- [What is expected]: Retype the records verbatim, beginning with the line containing "Task: Click the Home icon in workspace bar" and ending with the line containing "Action: [25, 60]", both included.

- [Dataset records]:

■ ■ ■ ■

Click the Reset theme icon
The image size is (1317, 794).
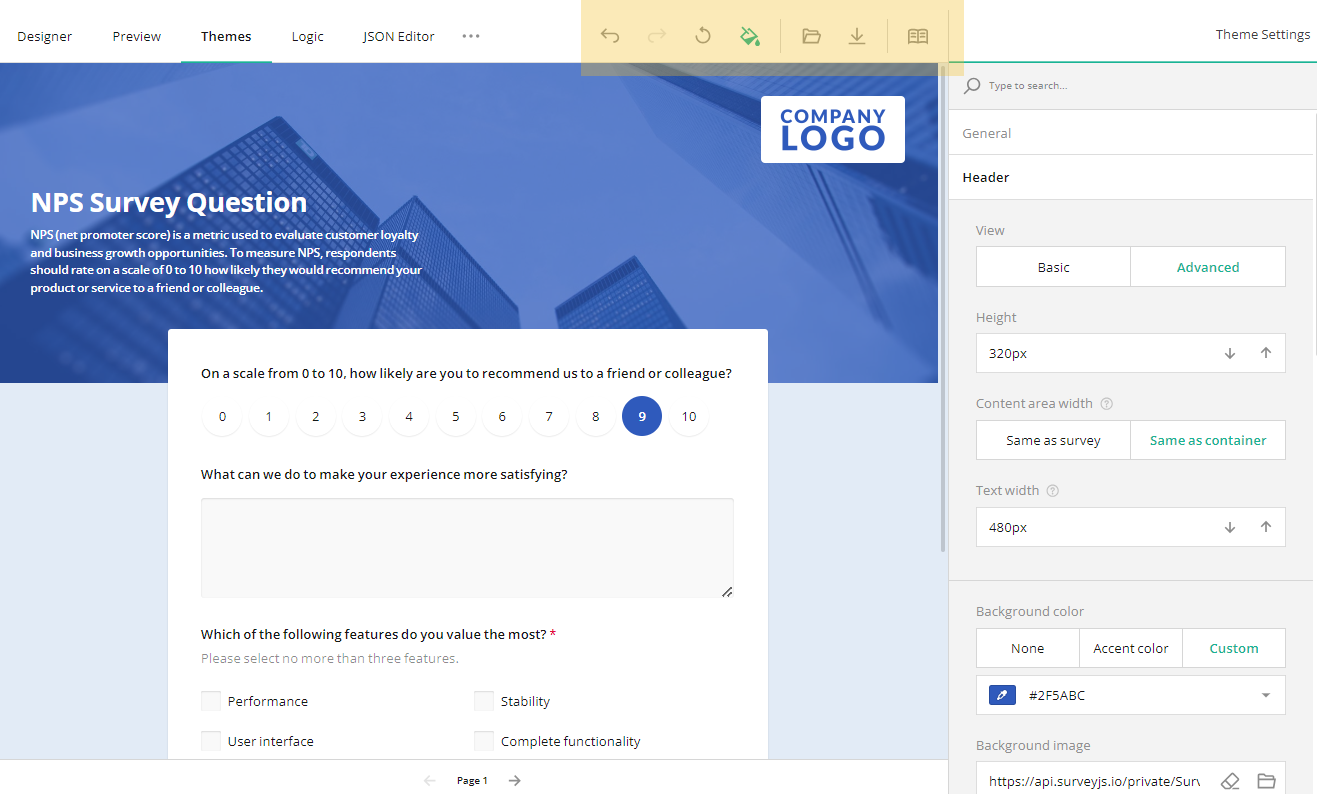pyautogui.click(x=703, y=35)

■ ■ ■ ■

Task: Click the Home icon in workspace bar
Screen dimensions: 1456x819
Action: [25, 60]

■ ■ ■ ■

- [Full response]:
Task: Click the Home icon in workspace bar
Screen dimensions: 1456x819
Action: [25, 60]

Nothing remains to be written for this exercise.